Great Expectations SQLAlchemy doesn't enclose lowercase column names


I am trying to use SQLAlchemy and Great Expectations for testing data quality of datasets stored in Snowflake DB. The dataset is called candidates and the column of interest is called first_name.

However, when I run

sql_dataset = great_expectations.dataset.SqlAlchemyDataset(table_name="candidates", engine=engine, schema=creds["schema"])
sql_dataset.expect_column_values_to_be_in_set("first_name", ['Gather', 'Male'])

I am getting:

ProgrammingError: (snowflake.connector.errors.ProgrammingError) 002003 (42S02): SQL compilation error:
Object 'KEBOOLA_274.WORKSPACE_48777448.CANDIDATES' does not exist or not authorized.
[SQL: SELECT count(*) AS element_count, sum(CASE WHEN (first_name IS NULL) THEN %(param_1)s ELSE %(param_2)s END) AS null_count, sum(CASE WHEN (first_name NOT IN (%(first_name_1)s, %(first_name_2)s) AND first_name IS NOT NULL) THEN %(param_3)s ELSE %(param_4)s END) AS unexpected_count 
FROM "WORKSPACE_48777448".candidates]
[parameters: {'param_1': 1, 'param_2': 0, 'first_name_1': 'Gather', 'first_name_2': 'Male', 'param_3': 1, 'param_4': 0}]
(Background on this error at: http://sqlalche.me/e/13/f405)

The issue is the table name is not enclosed in double quotes, hence Snowflake is looking for CANDIDATES instead of candidates. The same issue would arise with the column name should the table be found.

I've tested

sql_dataset = great_expectations.dataset.SqlAlchemyDataset(table_name="\"candidates\"",
                                                           engine=engine,
                                                           schema=creds["schema"])

bu Snowflake is then looking for a table called KEBOOLA_274.WORKSPACE_48777448.""candidates"".

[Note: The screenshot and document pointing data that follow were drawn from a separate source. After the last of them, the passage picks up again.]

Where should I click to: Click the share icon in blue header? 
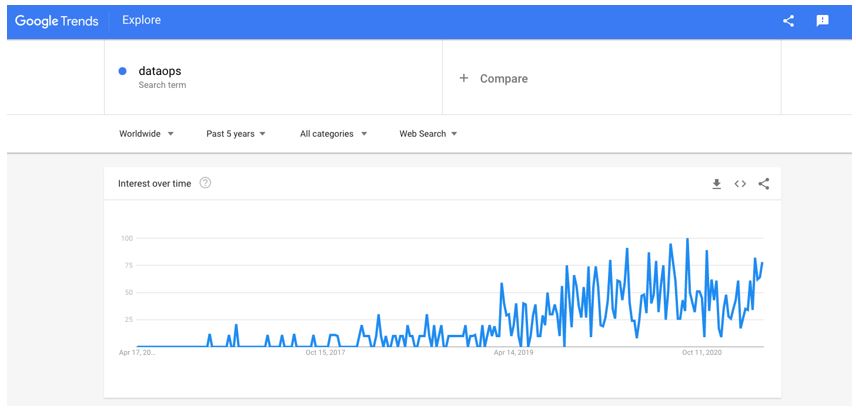coord(788,21)
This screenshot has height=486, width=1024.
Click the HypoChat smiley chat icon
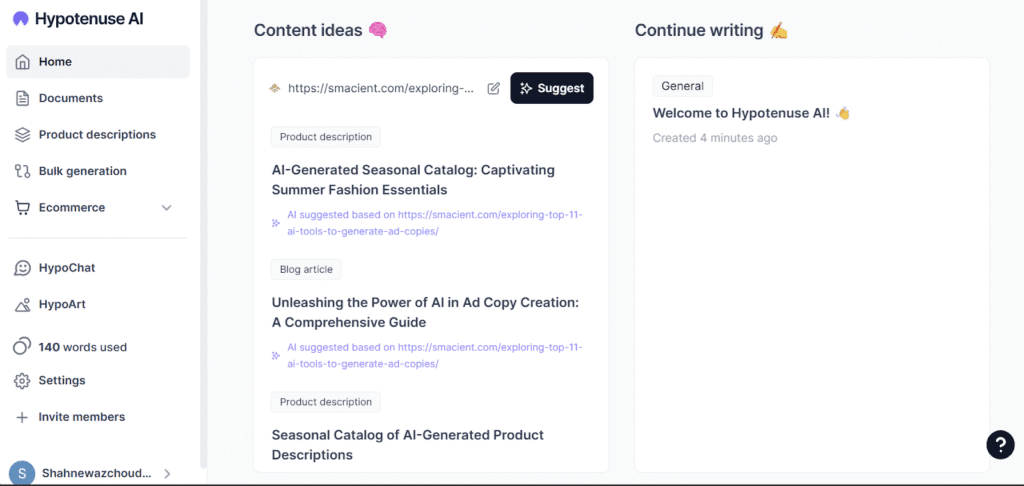pos(22,268)
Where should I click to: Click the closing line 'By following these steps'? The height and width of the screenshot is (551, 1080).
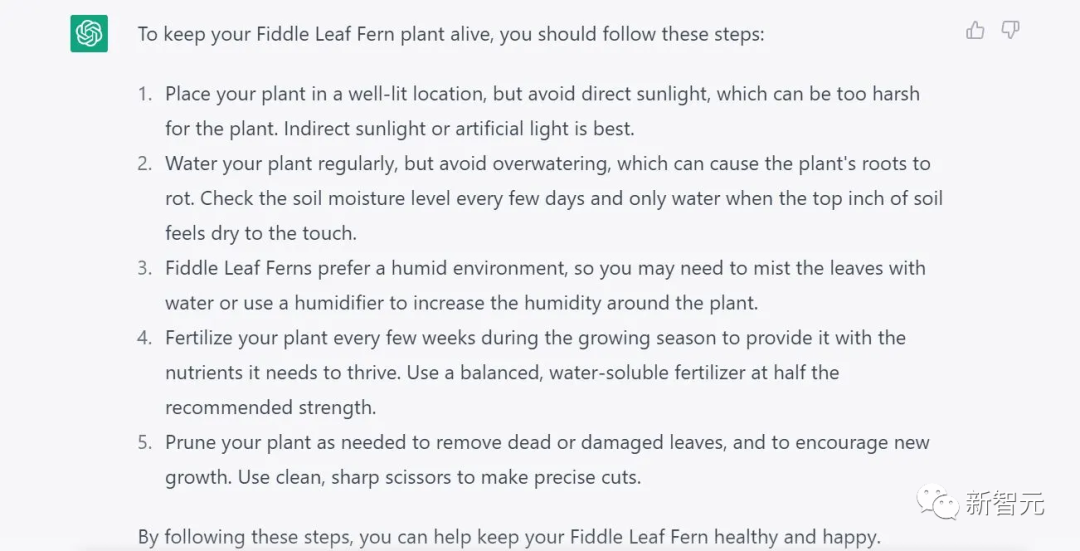[509, 537]
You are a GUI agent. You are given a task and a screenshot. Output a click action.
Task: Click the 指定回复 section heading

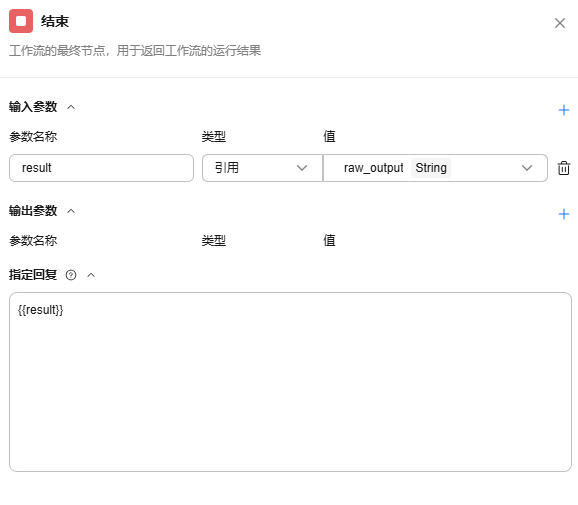33,275
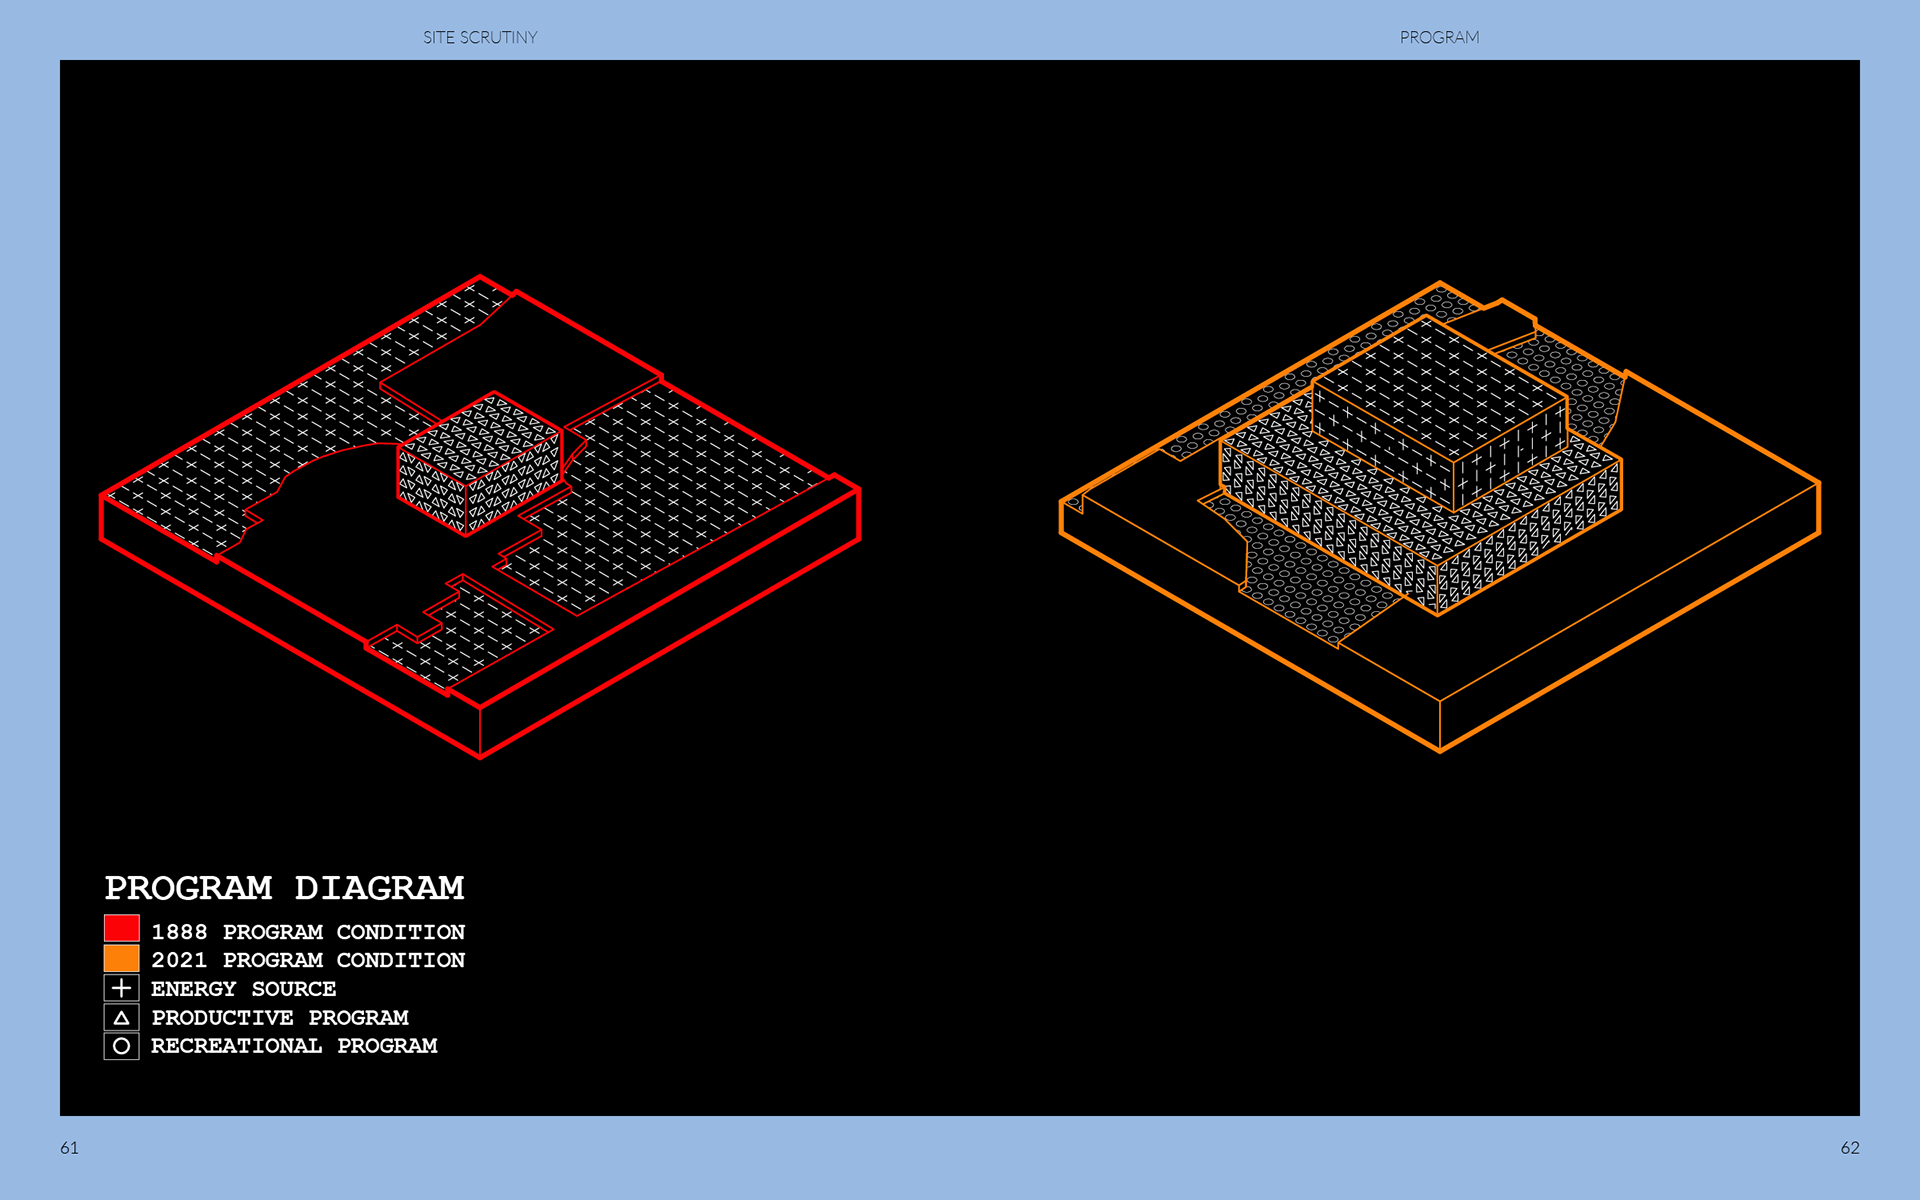
Task: Click the RECREATIONAL PROGRAM legend label
Action: (x=294, y=1046)
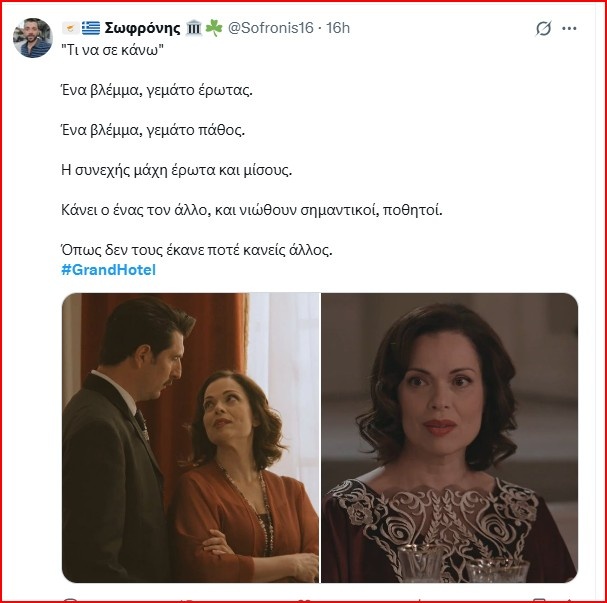607x603 pixels.
Task: Open the Grok explain icon on the tweet
Action: [543, 29]
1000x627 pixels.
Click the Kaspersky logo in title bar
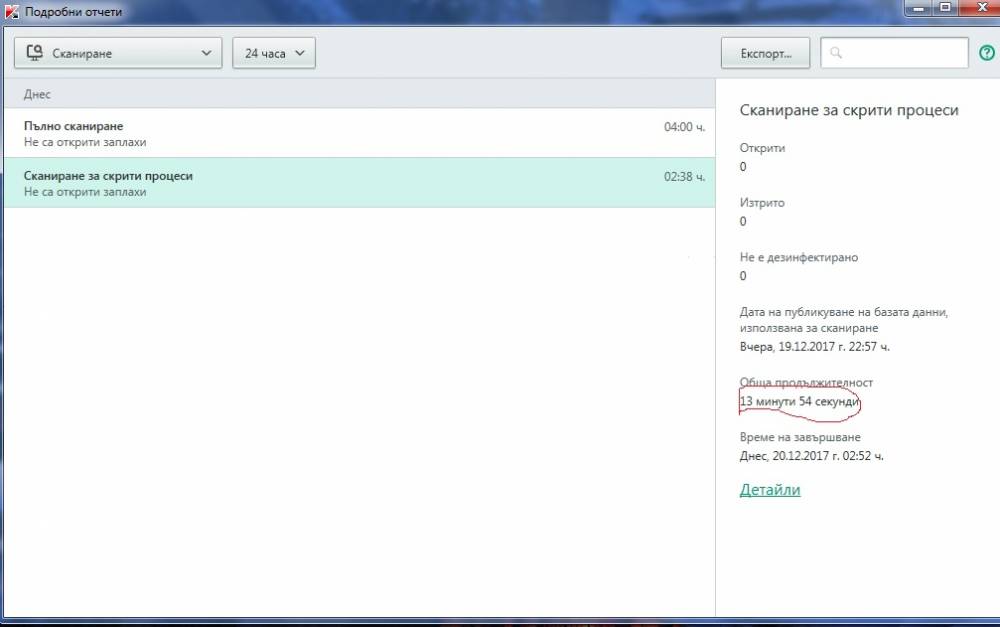(11, 11)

I know SQLAlchemy by default considers lowercase object names to be case insensitive, therefore it doesn't enclose the names. Is there any way around it please?


Solution

  • I work for Superconductive as a developer of Great Expectations. I submitted a fix for this a few weeks back! You can now specify the use_quoted_name property in your batch_kwargs. If this is set to True, it will treat your table and column_names as case sensitive, so you should have no trouble accessing lowercase table names, though you will also need to make sure that the case of your other table and column names are appropriately specified.